477hmorganlettrine2Y a t-il rien de plus mélancolique et de plus beau que cette évocation d’un Paris qui tient plus de la rêverie intime et d’une poésie un peu surannée que de la vi(ll)e réelle?

« Il me souvient d’une rue dans un décor de ma jeunesse. Il pleuvait doucement. C’était le soir. Il y avait, dans la lanterne carrée d’un vieux bec de gaz, un papillon jaune et violet qui faisait entendre un nasonnement de moustique avant de mourir. Il semblait que tout fût prêt à vous quitter, à s’effacer dans une nuée d’eau et de tristesse. Or, la voix de tout cela se mit à se plaindre, soudain. Cela venait probablement de cette fenêtre éclairée là-haut. Je n’ai jamais pu voir sans un battement de cœur, au retour de je ne sais quelle chasse à l’impossible, une fenêtre éclairée en haut d’une maison sombre. Avec une sorte de douceur pesante, une lenteur de pauvres souliers enflés de fatigue, deux mains tiraient d’un piano mort le long boyau d’une rengaine. Elle s’insinuait dans votre chair comme une soif, comme une envie de partir. Il y a bien longtemps de cela. Et pourtant il m’arrive souvent, quand je fais un certain geste, à une certaine heure, de provoquer le déclic inévitable qui rouvre à mes yeux cette rue de cafard, et que remonte en moi la vapeur de cette chanson qui semblait consoler une dent malade…

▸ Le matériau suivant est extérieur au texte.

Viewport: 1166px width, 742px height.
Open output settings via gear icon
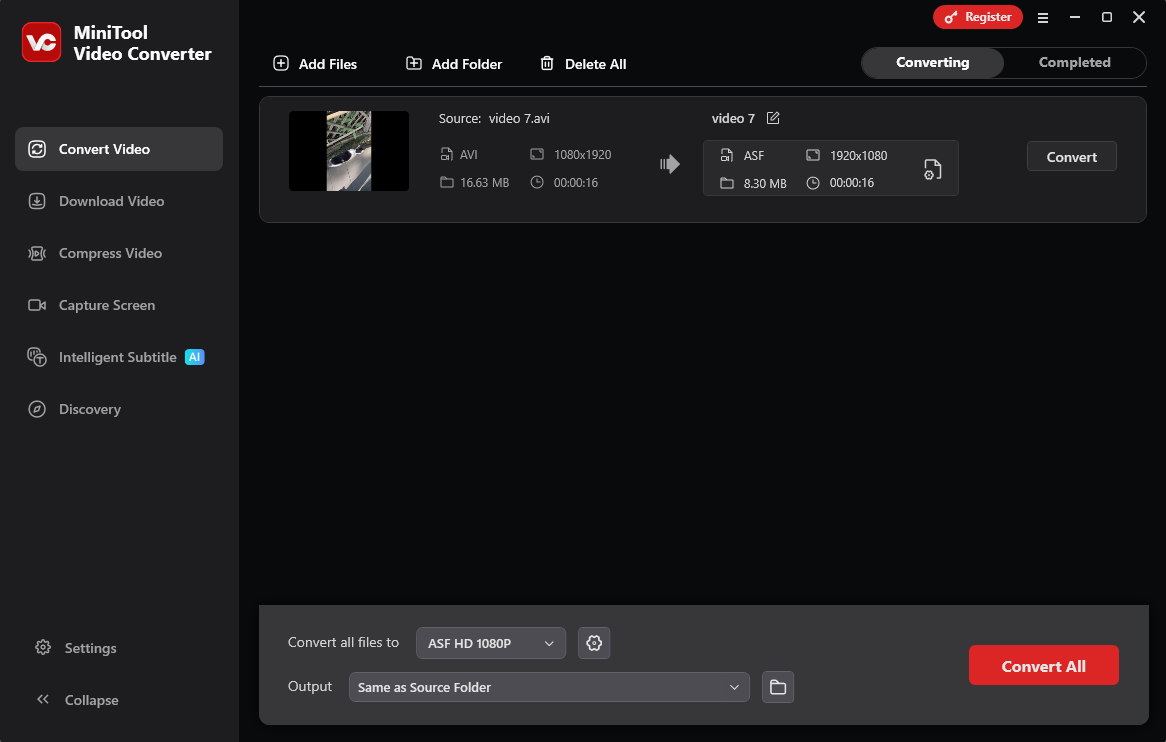click(594, 643)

Je dispose certes de tout un monde de souvenirs musicaux, mais c’est peut-être le plus lancinant et le plus fidèle que je vous raconte. J’aime à me laisser porter par les hautes vagues de plus d’un poème symphonique, mais ce qui sollicite le plus directement ma mémoire, ce sont les bouffées d’accords que m’envoient à travers les murs de ma chambre les pianos, épars dans les maisons, qui m’atteignent comme une écume, et dont je ne sais plus s’ils sont manœuvrés par les hommes ou s’ils m’appellent de l’au-delà. »
Léon-Paul Fargue, « Piano », Lanterne magique, Chroniques littéraires de Paris occupé, Seghers, 2015.

Illustration: photographie ©Lelorgnonmélancolique.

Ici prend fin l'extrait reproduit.